Documented in coef.merlin coef.summary.merlin logLik.merlin logLik.summary.merlin merlin print.merlin print.summary.merlin summary.merlin vcov.merlin vcov.summary.merlin

#' merlin - Mixed Effects Regression for Linear, Nonlinear and User-defined models
#'
#' merlin fits linear, non-linear and user-defined mixed effects regression models. merlin can fit
#' multivariate outcome models of any type, each of which could be repeatedly measured
#' (longitudinal), with any number of levels, and with any number of random effects at each level.
#' Standard distributions/models available include the Bernoulli, Gaussian, Poisson, beta,
#' negative-binomial, and time-to-event/survival models include the exponential, Gompertz,
#' Weibull, Royston-Parmar, and general hazard model. merlin provides a
#' flexible predictor syntax, allowing the user to define variables, random effects, spline and
#' fractional polynomial functions, functions of other outcome models, and any interaction
#' between each of them. Non-linear and time-dependent effects are seamlessly incorporated into
#' the predictor. merlin allows multivariate normal random effects, which are integrated out
#' using Gaussian quadrature or Monte-Carlo integration. Relative survival (excess hazard) models
#' are supported.
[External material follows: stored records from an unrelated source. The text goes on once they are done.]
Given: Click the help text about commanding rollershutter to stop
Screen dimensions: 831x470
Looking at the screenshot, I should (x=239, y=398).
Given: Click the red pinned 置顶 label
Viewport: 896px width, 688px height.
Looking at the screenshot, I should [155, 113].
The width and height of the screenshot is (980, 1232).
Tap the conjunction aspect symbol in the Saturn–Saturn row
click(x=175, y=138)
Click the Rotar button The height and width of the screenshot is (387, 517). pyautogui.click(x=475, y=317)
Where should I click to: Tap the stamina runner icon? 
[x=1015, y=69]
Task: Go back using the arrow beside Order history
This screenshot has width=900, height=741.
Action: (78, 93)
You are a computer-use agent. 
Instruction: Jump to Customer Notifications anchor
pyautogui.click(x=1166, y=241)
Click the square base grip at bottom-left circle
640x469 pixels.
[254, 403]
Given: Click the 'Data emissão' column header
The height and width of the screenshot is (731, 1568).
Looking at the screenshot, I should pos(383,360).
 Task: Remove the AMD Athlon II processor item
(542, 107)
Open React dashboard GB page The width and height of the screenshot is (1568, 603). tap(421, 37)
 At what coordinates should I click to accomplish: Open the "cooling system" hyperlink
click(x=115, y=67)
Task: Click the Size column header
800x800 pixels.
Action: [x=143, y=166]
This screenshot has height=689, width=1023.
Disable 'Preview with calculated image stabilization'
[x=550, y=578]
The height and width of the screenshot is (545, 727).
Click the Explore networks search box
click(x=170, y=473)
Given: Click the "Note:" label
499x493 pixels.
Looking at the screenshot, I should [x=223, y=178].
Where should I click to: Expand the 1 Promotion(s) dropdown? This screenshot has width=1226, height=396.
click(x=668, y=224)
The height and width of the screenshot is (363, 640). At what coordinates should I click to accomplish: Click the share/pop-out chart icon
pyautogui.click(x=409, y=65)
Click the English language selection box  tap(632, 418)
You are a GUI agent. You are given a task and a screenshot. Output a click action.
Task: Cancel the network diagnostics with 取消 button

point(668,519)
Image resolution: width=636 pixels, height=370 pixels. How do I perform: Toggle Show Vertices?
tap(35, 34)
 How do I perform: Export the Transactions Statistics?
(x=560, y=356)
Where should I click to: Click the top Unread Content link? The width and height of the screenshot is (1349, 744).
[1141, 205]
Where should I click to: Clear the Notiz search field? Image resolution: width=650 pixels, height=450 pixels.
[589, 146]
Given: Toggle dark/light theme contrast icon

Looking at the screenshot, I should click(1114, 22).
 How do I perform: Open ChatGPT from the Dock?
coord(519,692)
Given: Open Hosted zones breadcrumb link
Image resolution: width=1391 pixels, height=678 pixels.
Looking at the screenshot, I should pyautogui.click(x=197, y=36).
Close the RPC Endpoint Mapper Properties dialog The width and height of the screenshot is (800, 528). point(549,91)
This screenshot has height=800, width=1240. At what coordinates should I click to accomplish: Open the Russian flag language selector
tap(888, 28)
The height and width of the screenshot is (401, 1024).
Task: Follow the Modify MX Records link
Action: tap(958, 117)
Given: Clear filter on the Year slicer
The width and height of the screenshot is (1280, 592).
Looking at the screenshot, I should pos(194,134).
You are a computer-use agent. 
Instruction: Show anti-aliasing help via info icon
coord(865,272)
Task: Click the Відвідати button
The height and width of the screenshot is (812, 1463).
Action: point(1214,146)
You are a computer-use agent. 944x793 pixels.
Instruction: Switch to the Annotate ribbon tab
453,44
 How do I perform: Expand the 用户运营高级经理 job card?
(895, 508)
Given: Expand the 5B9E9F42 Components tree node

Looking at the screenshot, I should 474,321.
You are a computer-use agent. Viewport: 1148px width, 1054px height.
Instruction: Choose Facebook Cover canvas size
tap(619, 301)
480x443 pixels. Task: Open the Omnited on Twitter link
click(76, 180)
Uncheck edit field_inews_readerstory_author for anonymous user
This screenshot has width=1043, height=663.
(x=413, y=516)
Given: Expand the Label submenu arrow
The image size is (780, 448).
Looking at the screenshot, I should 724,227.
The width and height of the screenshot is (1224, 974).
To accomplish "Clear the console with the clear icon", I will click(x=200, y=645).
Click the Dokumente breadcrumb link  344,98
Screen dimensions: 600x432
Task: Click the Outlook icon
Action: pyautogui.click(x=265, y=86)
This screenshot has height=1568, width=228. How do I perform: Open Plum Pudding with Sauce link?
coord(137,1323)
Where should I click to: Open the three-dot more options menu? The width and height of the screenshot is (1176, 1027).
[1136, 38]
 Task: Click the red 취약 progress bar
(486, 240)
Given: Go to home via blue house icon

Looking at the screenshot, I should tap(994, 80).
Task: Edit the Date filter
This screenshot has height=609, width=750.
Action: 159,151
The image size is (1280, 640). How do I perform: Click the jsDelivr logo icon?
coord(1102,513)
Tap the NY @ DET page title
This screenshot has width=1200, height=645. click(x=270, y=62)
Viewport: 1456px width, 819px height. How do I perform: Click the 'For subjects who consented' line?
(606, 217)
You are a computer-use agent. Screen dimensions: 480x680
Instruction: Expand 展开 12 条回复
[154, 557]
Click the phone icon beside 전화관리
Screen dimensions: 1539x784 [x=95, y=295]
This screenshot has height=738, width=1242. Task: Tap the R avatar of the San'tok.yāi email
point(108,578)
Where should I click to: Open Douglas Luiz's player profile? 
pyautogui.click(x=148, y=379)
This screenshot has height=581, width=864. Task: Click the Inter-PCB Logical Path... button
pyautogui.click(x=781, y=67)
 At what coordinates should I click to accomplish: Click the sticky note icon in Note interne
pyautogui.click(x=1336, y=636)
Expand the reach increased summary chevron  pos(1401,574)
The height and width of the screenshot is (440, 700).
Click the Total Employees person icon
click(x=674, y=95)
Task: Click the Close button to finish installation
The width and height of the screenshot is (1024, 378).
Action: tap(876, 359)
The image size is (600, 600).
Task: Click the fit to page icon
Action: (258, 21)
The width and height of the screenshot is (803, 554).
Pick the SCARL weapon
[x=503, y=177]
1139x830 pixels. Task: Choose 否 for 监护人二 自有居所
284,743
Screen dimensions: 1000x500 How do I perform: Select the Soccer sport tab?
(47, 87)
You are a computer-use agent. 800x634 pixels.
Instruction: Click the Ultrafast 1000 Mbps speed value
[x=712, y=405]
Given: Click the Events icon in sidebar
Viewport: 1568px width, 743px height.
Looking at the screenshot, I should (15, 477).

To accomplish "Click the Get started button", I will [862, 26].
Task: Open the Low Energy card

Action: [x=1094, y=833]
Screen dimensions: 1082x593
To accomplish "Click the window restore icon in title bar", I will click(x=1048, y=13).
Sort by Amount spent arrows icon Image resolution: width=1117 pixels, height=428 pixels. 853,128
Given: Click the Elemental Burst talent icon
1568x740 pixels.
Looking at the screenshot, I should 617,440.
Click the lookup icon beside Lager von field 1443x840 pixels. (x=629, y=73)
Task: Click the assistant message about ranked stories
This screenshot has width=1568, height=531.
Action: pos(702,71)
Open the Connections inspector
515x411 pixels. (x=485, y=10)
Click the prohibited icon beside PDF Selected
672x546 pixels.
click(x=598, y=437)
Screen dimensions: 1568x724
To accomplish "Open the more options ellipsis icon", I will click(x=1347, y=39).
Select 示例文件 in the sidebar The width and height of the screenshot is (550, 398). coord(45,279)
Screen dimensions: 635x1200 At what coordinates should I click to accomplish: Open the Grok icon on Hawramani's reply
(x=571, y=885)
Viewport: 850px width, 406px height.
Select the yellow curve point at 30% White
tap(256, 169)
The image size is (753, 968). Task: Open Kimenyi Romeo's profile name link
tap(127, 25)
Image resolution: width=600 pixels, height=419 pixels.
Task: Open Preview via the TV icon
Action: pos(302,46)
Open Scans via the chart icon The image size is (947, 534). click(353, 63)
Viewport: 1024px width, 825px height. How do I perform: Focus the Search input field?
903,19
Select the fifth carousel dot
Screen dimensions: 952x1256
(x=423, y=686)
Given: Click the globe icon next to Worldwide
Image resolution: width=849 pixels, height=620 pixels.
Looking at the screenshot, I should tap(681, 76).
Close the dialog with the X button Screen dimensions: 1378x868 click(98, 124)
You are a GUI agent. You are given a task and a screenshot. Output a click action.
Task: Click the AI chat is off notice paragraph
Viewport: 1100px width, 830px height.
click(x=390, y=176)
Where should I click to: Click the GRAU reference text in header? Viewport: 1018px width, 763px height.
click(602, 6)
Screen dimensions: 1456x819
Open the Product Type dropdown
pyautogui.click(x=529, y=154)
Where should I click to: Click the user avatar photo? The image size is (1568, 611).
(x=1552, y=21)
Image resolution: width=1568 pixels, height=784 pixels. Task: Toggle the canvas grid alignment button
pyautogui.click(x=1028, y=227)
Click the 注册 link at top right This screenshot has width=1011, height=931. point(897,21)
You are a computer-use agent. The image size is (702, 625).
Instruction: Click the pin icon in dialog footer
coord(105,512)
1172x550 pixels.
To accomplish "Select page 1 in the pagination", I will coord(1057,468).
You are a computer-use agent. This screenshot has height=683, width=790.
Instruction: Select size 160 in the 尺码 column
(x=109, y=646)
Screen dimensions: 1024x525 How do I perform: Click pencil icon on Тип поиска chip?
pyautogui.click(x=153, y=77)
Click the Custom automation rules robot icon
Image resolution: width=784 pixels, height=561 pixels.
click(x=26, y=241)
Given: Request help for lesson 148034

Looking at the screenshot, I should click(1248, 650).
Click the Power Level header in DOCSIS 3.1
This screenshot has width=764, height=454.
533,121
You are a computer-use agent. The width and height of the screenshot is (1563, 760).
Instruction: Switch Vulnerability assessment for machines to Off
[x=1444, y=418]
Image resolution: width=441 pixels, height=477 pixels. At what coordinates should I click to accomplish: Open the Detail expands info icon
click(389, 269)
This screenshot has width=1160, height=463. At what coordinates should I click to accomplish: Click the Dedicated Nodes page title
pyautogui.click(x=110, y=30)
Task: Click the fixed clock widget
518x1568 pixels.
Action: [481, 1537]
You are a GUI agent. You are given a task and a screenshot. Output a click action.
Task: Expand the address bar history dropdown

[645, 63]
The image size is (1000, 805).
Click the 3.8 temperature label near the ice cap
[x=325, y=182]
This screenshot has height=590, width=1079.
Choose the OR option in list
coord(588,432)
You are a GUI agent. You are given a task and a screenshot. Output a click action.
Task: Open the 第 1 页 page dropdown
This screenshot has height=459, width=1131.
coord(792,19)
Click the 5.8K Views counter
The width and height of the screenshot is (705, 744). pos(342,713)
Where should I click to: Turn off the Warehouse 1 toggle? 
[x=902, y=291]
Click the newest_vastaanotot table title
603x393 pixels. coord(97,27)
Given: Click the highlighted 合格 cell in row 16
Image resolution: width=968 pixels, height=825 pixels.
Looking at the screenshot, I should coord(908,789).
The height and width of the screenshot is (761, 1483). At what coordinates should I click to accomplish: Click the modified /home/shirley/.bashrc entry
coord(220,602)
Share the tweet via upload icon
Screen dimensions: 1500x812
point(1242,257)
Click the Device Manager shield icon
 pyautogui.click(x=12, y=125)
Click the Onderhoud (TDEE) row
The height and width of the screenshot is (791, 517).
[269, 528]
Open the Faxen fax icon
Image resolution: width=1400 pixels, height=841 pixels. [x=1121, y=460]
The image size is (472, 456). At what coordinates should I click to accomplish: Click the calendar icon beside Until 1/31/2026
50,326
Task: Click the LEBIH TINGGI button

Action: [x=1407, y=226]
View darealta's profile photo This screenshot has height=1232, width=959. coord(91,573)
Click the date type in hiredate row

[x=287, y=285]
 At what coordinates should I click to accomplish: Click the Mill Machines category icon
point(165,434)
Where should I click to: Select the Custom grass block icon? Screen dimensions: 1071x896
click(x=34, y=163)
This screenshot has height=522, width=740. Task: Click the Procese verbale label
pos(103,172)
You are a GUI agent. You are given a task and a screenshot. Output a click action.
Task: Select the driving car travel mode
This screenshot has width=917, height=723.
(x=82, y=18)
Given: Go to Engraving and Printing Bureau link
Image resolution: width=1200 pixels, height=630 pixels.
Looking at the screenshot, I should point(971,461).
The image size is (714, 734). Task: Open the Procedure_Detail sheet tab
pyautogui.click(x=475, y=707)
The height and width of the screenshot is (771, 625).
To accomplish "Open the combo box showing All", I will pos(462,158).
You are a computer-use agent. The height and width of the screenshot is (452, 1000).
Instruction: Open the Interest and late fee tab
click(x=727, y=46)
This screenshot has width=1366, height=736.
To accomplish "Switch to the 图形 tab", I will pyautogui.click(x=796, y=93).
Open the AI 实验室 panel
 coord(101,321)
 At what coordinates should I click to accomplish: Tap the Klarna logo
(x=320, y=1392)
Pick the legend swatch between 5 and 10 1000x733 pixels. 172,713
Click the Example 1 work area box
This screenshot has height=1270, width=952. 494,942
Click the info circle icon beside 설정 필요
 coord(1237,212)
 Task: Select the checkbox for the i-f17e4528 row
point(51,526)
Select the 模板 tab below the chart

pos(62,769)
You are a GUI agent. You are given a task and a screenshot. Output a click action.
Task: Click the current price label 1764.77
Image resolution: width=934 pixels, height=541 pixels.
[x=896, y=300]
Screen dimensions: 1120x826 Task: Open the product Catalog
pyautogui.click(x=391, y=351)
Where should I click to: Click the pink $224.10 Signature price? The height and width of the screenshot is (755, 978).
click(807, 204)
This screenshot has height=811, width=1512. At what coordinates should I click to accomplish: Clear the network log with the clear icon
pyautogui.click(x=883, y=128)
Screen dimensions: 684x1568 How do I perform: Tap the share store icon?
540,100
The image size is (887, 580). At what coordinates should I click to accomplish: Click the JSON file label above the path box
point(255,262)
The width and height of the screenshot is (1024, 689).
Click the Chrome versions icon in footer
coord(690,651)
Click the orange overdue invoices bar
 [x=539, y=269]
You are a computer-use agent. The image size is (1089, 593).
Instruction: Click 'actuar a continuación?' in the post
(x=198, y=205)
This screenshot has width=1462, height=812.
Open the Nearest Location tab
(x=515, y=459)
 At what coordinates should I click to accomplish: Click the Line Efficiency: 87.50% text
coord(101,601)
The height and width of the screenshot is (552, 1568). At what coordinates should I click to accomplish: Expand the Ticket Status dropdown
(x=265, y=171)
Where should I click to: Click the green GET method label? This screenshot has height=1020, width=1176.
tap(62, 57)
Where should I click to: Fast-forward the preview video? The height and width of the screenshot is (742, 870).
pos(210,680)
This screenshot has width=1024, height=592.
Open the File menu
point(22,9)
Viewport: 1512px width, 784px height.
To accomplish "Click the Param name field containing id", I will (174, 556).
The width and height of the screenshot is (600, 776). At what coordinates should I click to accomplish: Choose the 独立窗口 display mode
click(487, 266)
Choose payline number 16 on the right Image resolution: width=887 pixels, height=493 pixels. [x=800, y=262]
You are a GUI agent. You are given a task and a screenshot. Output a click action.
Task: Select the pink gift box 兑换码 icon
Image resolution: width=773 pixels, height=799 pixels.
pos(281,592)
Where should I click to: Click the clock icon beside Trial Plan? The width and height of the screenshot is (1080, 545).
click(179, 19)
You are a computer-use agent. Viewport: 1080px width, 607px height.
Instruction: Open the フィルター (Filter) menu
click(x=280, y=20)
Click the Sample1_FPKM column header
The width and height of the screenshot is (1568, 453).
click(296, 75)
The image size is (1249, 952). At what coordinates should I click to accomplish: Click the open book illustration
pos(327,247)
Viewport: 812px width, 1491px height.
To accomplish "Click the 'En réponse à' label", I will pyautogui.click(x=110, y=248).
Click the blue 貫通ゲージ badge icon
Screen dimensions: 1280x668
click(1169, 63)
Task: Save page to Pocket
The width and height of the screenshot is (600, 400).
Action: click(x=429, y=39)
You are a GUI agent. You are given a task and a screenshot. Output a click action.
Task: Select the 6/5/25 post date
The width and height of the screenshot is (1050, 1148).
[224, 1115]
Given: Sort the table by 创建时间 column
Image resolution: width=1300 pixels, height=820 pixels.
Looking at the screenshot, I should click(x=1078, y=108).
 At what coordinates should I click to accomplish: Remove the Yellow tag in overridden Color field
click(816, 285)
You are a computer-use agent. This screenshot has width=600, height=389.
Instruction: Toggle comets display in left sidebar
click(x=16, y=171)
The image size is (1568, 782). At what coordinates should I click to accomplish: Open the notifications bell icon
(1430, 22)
Utility functions are provided to allow user-defined models to be specified,
#' in conjunction with the complex predictor.
#'
#' @author Emma C. Martin, Alessandro Gasparini and Michael J. Crowther
#'
#' @param model specify the fixed and random elements for each model outcome.
#'   Where there are multiple outcomes, the models should be specified in a list.
#'   Each model should be specified as a formula (e.g. \code{y~x}).
#'   A number of different element types can be specified, including
#'   \itemize{
#'     \item varname - an independent variable from the data set
#'     \item random-effects - a random-effect at the cluster level can be specified using \code{M#[cluster level]}, for example \code{M1[id]} would define a random intercept at the ID level.
#'     Each independent random-effect should be given a unique name, if two random-effects are given the same name they will be treated as shared random-effects.
#'     \item \code{rcs()} - restricted cubic spline terms, this option can be used to include a restricted cubic spline function, with the degrees of freedom (number of spline terms) specified using the \code{df} sub-option, with the boundary knots assumed to be at the minimum and maximum of the variable, with internal knots placed at equally spaced centiles.
#'     Other default options \code{orthog = TRUE}, which by default orthogonalises the splines, \code{log = FALSE}, which can be used to calculate splines of the log of the variable and \code{event = F}, which can be used to calculate the internal knots based only on observations that experienced the event of interest (for survival models).
#'     \item \code{srcs()} is a shorthand element, equivalent to \code{rcs(..., log = TRUE, event = TRUE)}, for use with survival models.
#'     \item \code{fp()} - fractional polynomials of order 1 or 2 can be specified, the sub-option \code{powers} is used to specify the powers of the \code{fp} model.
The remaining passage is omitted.